[Start of Attachment]

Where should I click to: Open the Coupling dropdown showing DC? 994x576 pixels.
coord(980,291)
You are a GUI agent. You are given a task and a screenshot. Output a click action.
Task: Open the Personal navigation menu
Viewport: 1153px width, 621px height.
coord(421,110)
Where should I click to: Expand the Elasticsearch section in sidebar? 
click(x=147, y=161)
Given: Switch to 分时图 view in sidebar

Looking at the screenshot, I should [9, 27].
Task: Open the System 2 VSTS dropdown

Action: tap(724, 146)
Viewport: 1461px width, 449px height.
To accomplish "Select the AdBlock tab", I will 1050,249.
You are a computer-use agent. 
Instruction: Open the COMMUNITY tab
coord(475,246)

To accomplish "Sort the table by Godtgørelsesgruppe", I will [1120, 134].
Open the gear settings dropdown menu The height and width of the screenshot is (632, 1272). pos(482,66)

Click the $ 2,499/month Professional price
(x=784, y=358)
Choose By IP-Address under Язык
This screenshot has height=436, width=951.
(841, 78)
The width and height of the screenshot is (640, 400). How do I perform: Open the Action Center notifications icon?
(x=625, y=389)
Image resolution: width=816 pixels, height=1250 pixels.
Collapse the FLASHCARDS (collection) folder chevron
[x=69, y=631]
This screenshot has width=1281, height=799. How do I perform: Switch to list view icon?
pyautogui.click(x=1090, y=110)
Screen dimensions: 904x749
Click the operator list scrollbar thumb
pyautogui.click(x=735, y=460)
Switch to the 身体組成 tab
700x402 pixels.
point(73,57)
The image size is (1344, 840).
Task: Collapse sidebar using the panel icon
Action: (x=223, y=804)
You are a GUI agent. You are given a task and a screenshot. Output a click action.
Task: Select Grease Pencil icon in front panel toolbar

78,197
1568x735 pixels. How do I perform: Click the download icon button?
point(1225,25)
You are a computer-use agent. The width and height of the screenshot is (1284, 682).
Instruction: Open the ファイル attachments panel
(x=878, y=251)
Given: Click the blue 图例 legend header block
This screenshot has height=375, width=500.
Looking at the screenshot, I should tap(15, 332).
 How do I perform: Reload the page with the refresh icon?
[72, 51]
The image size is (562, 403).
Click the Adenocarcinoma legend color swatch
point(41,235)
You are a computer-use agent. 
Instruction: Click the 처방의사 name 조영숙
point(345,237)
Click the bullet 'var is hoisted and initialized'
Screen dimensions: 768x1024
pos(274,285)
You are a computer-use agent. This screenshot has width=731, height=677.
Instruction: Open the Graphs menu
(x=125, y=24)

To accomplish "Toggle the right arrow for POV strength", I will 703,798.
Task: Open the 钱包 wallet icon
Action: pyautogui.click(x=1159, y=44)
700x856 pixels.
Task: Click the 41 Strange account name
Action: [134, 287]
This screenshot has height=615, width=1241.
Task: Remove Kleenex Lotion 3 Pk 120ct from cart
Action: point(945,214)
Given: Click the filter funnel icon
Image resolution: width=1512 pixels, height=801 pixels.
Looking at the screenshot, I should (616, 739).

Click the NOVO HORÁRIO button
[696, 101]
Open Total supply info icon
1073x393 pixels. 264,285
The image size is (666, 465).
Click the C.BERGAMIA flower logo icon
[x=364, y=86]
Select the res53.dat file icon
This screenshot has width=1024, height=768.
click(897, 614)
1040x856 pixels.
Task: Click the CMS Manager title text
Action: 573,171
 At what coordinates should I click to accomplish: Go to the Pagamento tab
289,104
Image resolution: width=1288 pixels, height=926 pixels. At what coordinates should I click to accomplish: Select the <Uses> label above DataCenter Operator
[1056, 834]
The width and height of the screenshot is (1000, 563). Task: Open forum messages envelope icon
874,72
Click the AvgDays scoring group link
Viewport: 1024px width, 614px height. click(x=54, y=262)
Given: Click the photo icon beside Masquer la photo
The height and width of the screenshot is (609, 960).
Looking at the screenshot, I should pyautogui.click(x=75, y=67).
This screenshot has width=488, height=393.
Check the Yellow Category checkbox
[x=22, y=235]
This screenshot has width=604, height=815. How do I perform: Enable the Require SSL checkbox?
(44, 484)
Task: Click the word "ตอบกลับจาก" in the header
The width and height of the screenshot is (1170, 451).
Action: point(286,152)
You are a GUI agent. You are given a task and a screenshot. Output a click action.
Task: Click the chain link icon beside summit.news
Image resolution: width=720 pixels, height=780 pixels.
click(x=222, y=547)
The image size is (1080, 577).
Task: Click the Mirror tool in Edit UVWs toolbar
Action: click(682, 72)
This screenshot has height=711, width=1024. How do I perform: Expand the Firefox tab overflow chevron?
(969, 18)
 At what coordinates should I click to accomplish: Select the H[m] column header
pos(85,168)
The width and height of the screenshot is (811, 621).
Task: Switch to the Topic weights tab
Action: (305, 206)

[End of Attachment]

__Task to complete__. Go through the material above and set each line down verbatim.

__Output of the exercise__.
Where should I click to: Open the Coupling dropdown showing DC? 994x576 pixels.
coord(980,291)
You are a GUI agent. You are given a task and a screenshot. Output a click action.
Task: Open the Personal navigation menu
Viewport: 1153px width, 621px height.
coord(421,110)
Where should I click to: Expand the Elasticsearch section in sidebar? 
click(x=147, y=161)
Given: Switch to 分时图 view in sidebar

Looking at the screenshot, I should [9, 27].
Task: Open the System 2 VSTS dropdown

Action: tap(724, 146)
Viewport: 1461px width, 449px height.
To accomplish "Select the AdBlock tab", I will 1050,249.
You are a computer-use agent. 
Instruction: Open the COMMUNITY tab
coord(475,246)

To accomplish "Sort the table by Godtgørelsesgruppe", I will [1120, 134].
Open the gear settings dropdown menu The height and width of the screenshot is (632, 1272). pos(482,66)

Click the $ 2,499/month Professional price
(x=784, y=358)
Choose By IP-Address under Язык
This screenshot has height=436, width=951.
(841, 78)
The width and height of the screenshot is (640, 400). How do I perform: Open the Action Center notifications icon?
(x=625, y=389)
Image resolution: width=816 pixels, height=1250 pixels.
Collapse the FLASHCARDS (collection) folder chevron
[x=69, y=631]
This screenshot has width=1281, height=799. How do I perform: Switch to list view icon?
pyautogui.click(x=1090, y=110)
Screen dimensions: 904x749
Click the operator list scrollbar thumb
pyautogui.click(x=735, y=460)
Switch to the 身体組成 tab
700x402 pixels.
point(73,57)
The image size is (1344, 840).
Task: Collapse sidebar using the panel icon
Action: (x=223, y=804)
You are a GUI agent. You are given a task and a screenshot. Output a click action.
Task: Select Grease Pencil icon in front panel toolbar

78,197
1568x735 pixels. How do I perform: Click the download icon button?
point(1225,25)
You are a computer-use agent. The width and height of the screenshot is (1284, 682).
Instruction: Open the ファイル attachments panel
(x=878, y=251)
Given: Click the blue 图例 legend header block
This screenshot has height=375, width=500.
Looking at the screenshot, I should tap(15, 332).
 How do I perform: Reload the page with the refresh icon?
[72, 51]
The image size is (562, 403).
Click the Adenocarcinoma legend color swatch
point(41,235)
You are a computer-use agent. 
Instruction: Click the 처방의사 name 조영숙
point(345,237)
Click the bullet 'var is hoisted and initialized'
Screen dimensions: 768x1024
pos(274,285)
You are a computer-use agent. This screenshot has width=731, height=677.
Instruction: Open the Graphs menu
(x=125, y=24)

To accomplish "Toggle the right arrow for POV strength", I will 703,798.
Task: Open the 钱包 wallet icon
Action: pyautogui.click(x=1159, y=44)
700x856 pixels.
Task: Click the 41 Strange account name
Action: [134, 287]
This screenshot has height=615, width=1241.
Task: Remove Kleenex Lotion 3 Pk 120ct from cart
Action: point(945,214)
Given: Click the filter funnel icon
Image resolution: width=1512 pixels, height=801 pixels.
Looking at the screenshot, I should (616, 739).

Click the NOVO HORÁRIO button
[696, 101]
Open Total supply info icon
1073x393 pixels. 264,285
The image size is (666, 465).
Click the C.BERGAMIA flower logo icon
[x=364, y=86]
Select the res53.dat file icon
This screenshot has width=1024, height=768.
click(897, 614)
1040x856 pixels.
Task: Click the CMS Manager title text
Action: 573,171
 At what coordinates should I click to accomplish: Go to the Pagamento tab
289,104
Image resolution: width=1288 pixels, height=926 pixels. At what coordinates should I click to accomplish: Select the <Uses> label above DataCenter Operator
[1056, 834]
The width and height of the screenshot is (1000, 563). Task: Open forum messages envelope icon
874,72
Click the AvgDays scoring group link
Viewport: 1024px width, 614px height. click(x=54, y=262)
Given: Click the photo icon beside Masquer la photo
The height and width of the screenshot is (609, 960).
Looking at the screenshot, I should pyautogui.click(x=75, y=67).
This screenshot has width=488, height=393.
Check the Yellow Category checkbox
[x=22, y=235]
This screenshot has width=604, height=815. How do I perform: Enable the Require SSL checkbox?
(44, 484)
Task: Click the word "ตอบกลับจาก" in the header
The width and height of the screenshot is (1170, 451).
Action: point(286,152)
You are a GUI agent. You are given a task and a screenshot. Output a click action.
Task: Click the chain link icon beside summit.news
Image resolution: width=720 pixels, height=780 pixels.
click(x=222, y=547)
The image size is (1080, 577).
Task: Click the Mirror tool in Edit UVWs toolbar
Action: click(682, 72)
This screenshot has height=711, width=1024. How do I perform: Expand the Firefox tab overflow chevron?
(969, 18)
 At what coordinates should I click to accomplish: Select the H[m] column header
pos(85,168)
The width and height of the screenshot is (811, 621).
Task: Switch to the Topic weights tab
Action: (305, 206)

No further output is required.